The interpretation of staff remuneration rules for banks and certain investment firms across Europe looks set to be clarified, following a new opinion from the European Banking Authority (the "EBA") which was published on 21 December 2015. 

The opinion relates to the so-called “proportionality principle” under CRD IV, the EU legislation which, amongst other things, sets out requirements in relation to staff remuneration for banks and certain investment firms. CRD IV strengthened and revised its predecessor (CRD III) in response to the financial crisis. 

CRD IV and the proportionality principle

To recap briefly, CRD IV includes rules on remuneration, such as limits on the ratio of variable to fixed pay (the so-called "bonus cap") and requirements to defer the payment of variable remuneration, to pay a proportion of it in shares or other instruments, rather than cash, and to defer some pension benefits (referred to in this article as the “pay-out process requirements").  

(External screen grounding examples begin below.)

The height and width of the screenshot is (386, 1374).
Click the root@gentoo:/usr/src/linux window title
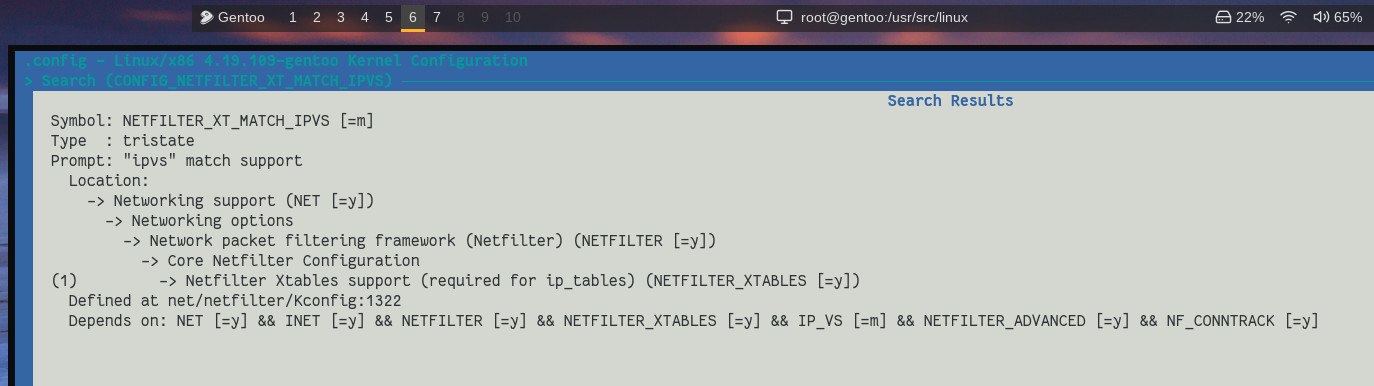click(884, 17)
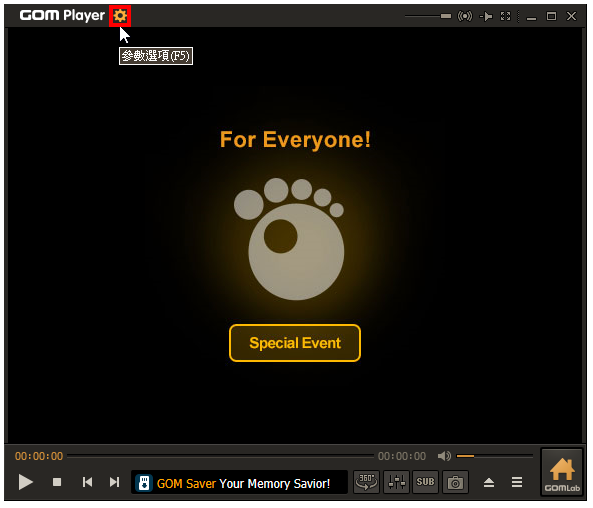Click the eject/open file icon
Viewport: 593px width, 508px height.
pos(489,482)
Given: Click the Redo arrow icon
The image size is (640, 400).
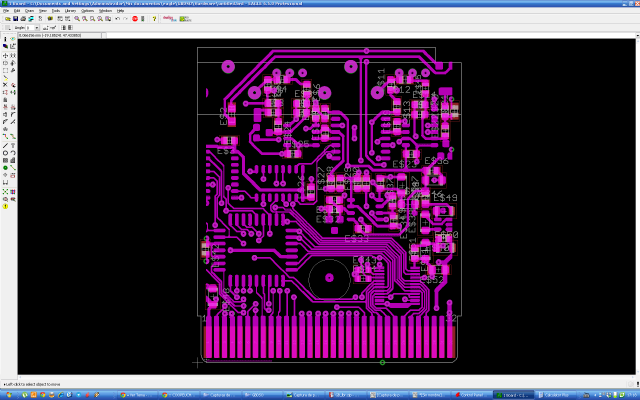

Importantly, however, the CRD IV remuneration rules are subject to a proportionality principle. This allows the local regulator in each EU member state to adapt the remuneration rules according to the size, activities and complexity of the regulated business in question. In other words, it allows financial services firms and their regulators to take a flexible approach to these complex rules to reflect both the burden of compliance on smaller firms, and the varying degree of risk in different types of firm.

The precise approach to proportionality has long differed between EU member states, with divergent interpretations of how the principle should apply. In some member states, such as the UK, regulators interpret the principle as allowing for complete disapplication of some of the more onerous rules such as the pay-out process requirements and, in some instances, the bonus cap. However, the EBA, which is tasked with producing guidelines on the CRD IV remuneration rules, including on proportionality, disagreed with this approach, arguing that on a strict legal interpretation the rules allow only for a softening and not complete disapplication of the remuneration rules in any circumstances. The result has been confusion and to some extent an uneven playing field across Europe for affected firms.

The EBA has now produced an opinion that CRD IV should be amended:

  • to explicitly exempt some small, non-complex institutions from the pay-out process requirements;
  • to exempt staff who receive low amounts of variable remuneration, including staff in large institutions, from the pay-out process requirements; and
  • to allow listed institutions to use share-linked instruments as well as shares themselves to structure variable remuneration payments.

This represents an apparent softening of the EBA’s approach: by acknowledging that for some smaller and less complex firms, it is appropriate to disapply some rules altogether. Although this is welcome news, the proposed exemption will only apply to institutions which are “small in terms of their total balance sheet, off-balance sheet business and non-complex taking into account their internal organisation and the nature, scope and complexity of their activities"; a definition which needs further expansion and clarification for firms to understand whether they are likely to benefit from the exemption or not.  It would not apply to subsidiaries of significant institutions. Some firms which currently disapply these rules under the proportionality principle may find that they do not fall within the scope of the new exemption – and may therefore be obliged to apply the pay-out process requirements, at least to some extent, which could be costly and time-consuming.The EBA has also made clear its view that the bonus cap (ratio of variable to fixed pay) should not be subject to the proportionality principle at all, meaning that all firms in scope of CRD IV will need to apply it.

In addition, the EBA has produced new guidelines on sound remuneration policies under CRD IV. However, these will not replace the current guidelines (the 2010 CEBS guidelines) until 1 January 2017, allowing time for the proposed exemptions to be considered and properly crafted. Local regulators will need to confirm whether they intend to comply with the new guidelines within two months of publication of the translated guidelines, so more information on national approaches will be available during spring 2016.  

What does this mean for employers who are subject to CRD IV? 

Over the course of 2016 it will become clear whether the opinion will be adopted and how any exemptions will apply. Member state regulators are likely to also revise any local guidance on the application of the rules accordingly. Those firms which currently disapply any of the remuneration principles under the proportionality principle should continue to "watch this space" as the new rules become clarified, and give thought to the impact of the opinion on their remuneration structures if implemented.  

Even firms falling outside the scope of CRD IV should be aware of this debate, as proportionality is a key principle under all the remuneration codes across the financial services sector, and the outcome of these reforms could well signpost the future approach to proportionality for the wider sector.